As noted in previous posts, the right-wing Nationalist Movement Party (MHP) of Turkey did relatively well in the 2015 election, ending up in third place with 16 percent of the vote. It gained 80 parliamentary seats (the same number as the leftwing Peoples’ Democratic Party (HDP), an increase of 28 seats from the previous election. Describing the political stance of the MHP is not easy. Previously a far right party, it has moved somewhat to the center in recent years. Some observers, however, are skeptical of this change. As noted in the Wikipedia:
The MHP used to be described as a neo-fascist party linked to extremist and violent militias. Since the 1990s it has, under the leadership of Devlet Bahçeli, gradually moderated its programme, turning from ethnic to cultural nationalism and conservatism and stressing the unitary nature of the Turkish state. Notably, it has moved from strict, Kemalist-style secularism to a more pro-Islamic stance, and has – at least in public statements – accepted the rules of parliamentary democracy. Some scholars doubt the sincerity and credibility of this turn and suspect the party of still pursuing a fascist agenda behind a more moderate and pro-democratic façade. Nevertheless, MHP’s mainstream overture has strongly increased its appeal to voters and it has grown to the country’s third-strongest party, continuously represented in the National Assembly since 2007 with voter shares well above the 10% threshold.
Despite taking only 16 percent of the vote, the MHP gained a relatively strong position owing to the divided nature of the election and hence of the Turkish parliament. Steven A. Cook recently described Devlet Bahçeli, the leader of the MHP, as the “the strongest man in Turkish politics today,” based on the idea that Erdogan’s AKP would have to reach out to him to form a coalition government. That will not be easy, however. According to a recent article in Today’s Zaman:
The preconditions set by Devlet Bahçeli, the leader of the Nationalist Movement Party (MHP), to form a coalition with the AK Party included the reopening of the corruption claims against four former ministers and President Recep Tayyip Erdoğan’s son Bilal Erdoğan, moving the presidential palace back to its original place in Çankaya and dropping the “settlement process,” also known as the “Kurdish opening.”
As a highly nationalistic party, the MHP is deeply opposed to any accommodation with Turkey’s Kurds.

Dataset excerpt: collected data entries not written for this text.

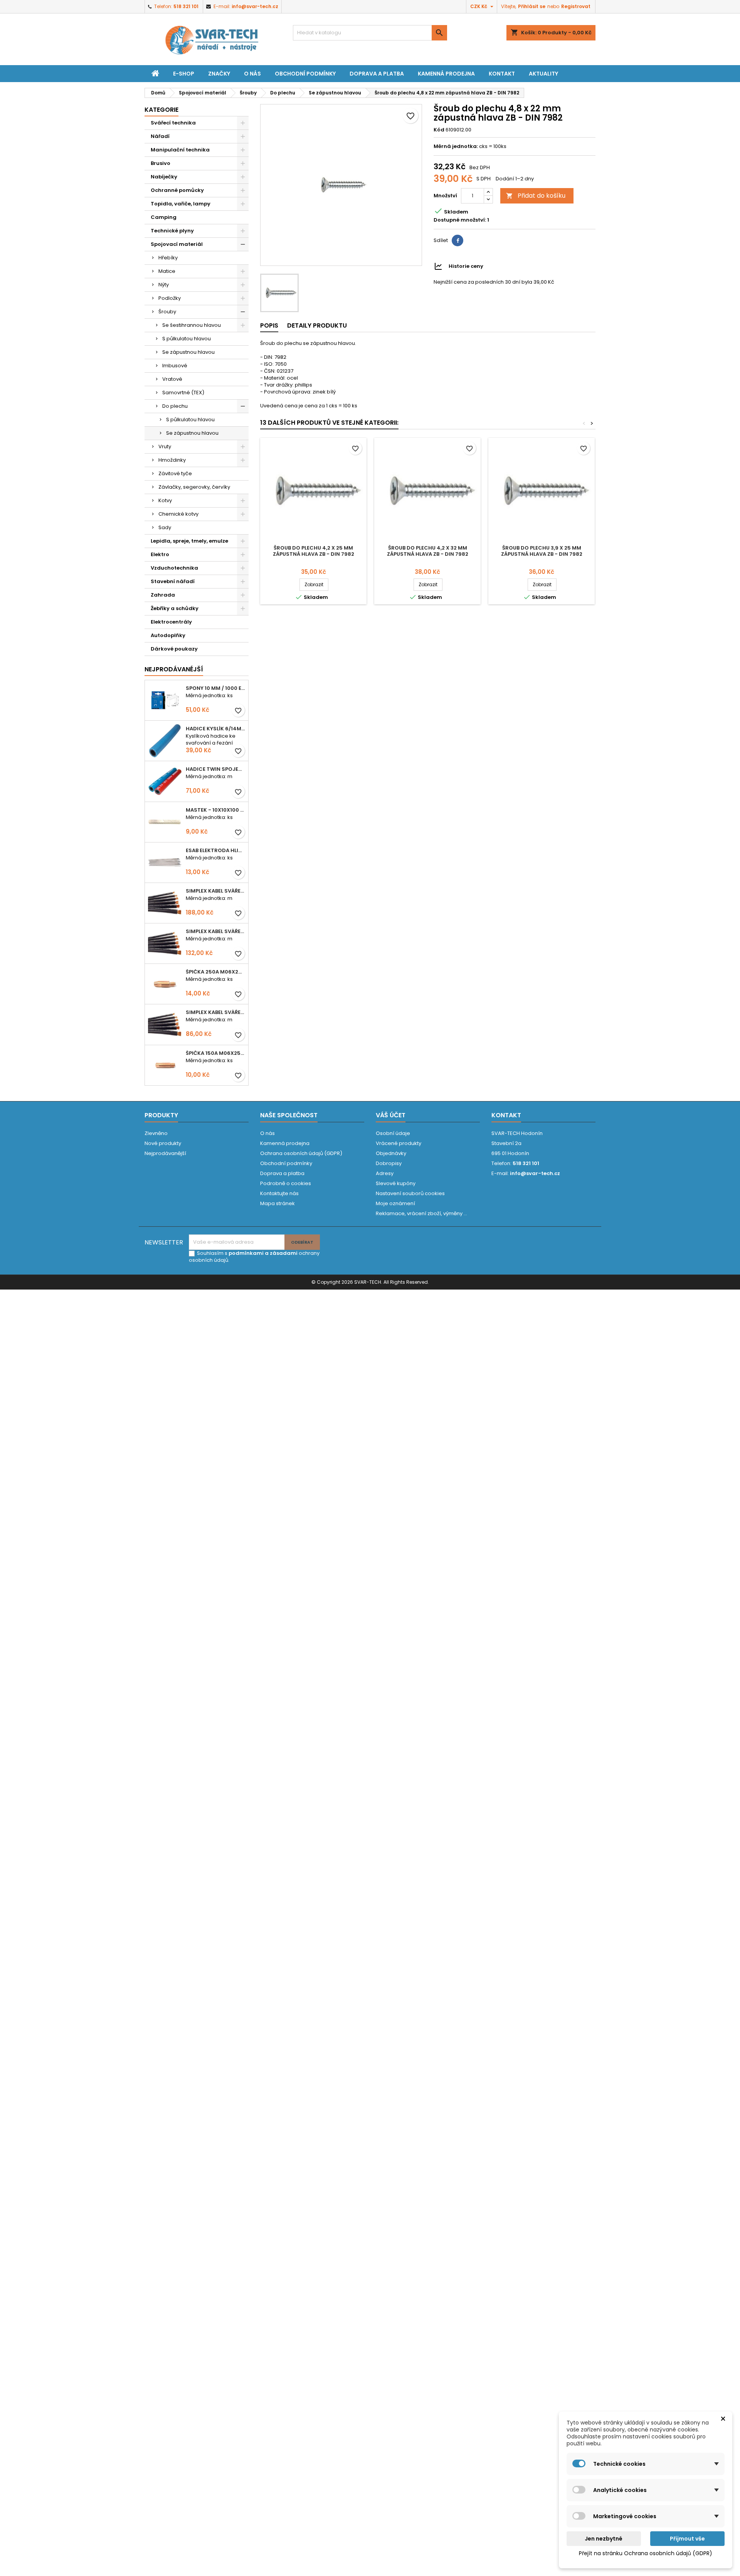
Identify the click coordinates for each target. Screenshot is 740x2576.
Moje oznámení (395, 1203)
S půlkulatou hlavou (186, 338)
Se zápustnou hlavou (188, 352)
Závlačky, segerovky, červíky (194, 487)
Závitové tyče (175, 473)
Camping (164, 217)
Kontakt (502, 73)
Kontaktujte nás (279, 1193)
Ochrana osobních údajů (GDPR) (301, 1153)
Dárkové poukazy (174, 648)
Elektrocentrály (171, 622)
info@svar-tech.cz (255, 6)
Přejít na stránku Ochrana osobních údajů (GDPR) (645, 2553)
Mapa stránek (277, 1203)
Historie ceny (466, 266)
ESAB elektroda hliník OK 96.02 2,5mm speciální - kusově (215, 850)
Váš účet (390, 1115)
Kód (439, 129)
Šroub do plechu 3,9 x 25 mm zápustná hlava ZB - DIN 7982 (541, 551)
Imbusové (174, 365)
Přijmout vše (687, 2538)
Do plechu (175, 406)
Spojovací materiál (177, 244)
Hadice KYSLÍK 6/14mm (215, 728)
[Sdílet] (457, 240)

Erdogan’s government has made some openings here, upsetting the MHP, yet it is increasingly hostile to Kurdish interests in northern Syria, and has even threatened to invade if the Syrian Kurds try to form their own state.
The geographical contours of the MHP vote are not particularly clear-cut, as can be seen in the map posted here. The party did quite well in many provinces in central and northeastern Anatolia, and it took more than 10 percent of the vote across most of the country. It received fewer votes in the metropolitan areas of Istanbul and Izmir, but only in the Kurdish southeast was its support negligible. Its particularly strong showing in south-central Osmaniye is easily explained, as this is the home of the party’s leader, Devlet Bahçeli.
In general, provinces that supported the left-wing, pro-Kurdish HDP gave extremely few votes to the right-wing, Turkish nationalist MHP, and vice versa. There is, however, one major exceptions to this rule, Iğdır Province located in the far east. Iğdır gave 27 percent of its vote to the MHP and 56 to the HDP. Considering the fact that Iğdır is split relatively evenly between Azeris and Kurds, with few ethnic Turks, I find these returns quite surprising. Evidently, large numbers of the provinces Shia Azeris voted for the hard-core Turkish-nationalist MHP.
Overall, the Turkish electorate remains quite conservative, as can be seen in the final map in this series, one that shows the combined vote of the country’s two rightwing parties, the moderately Islamist AKP and the strongly nationalistic MHP. Over most of central Turkey, the conservative parties retain overwhelming levels of support.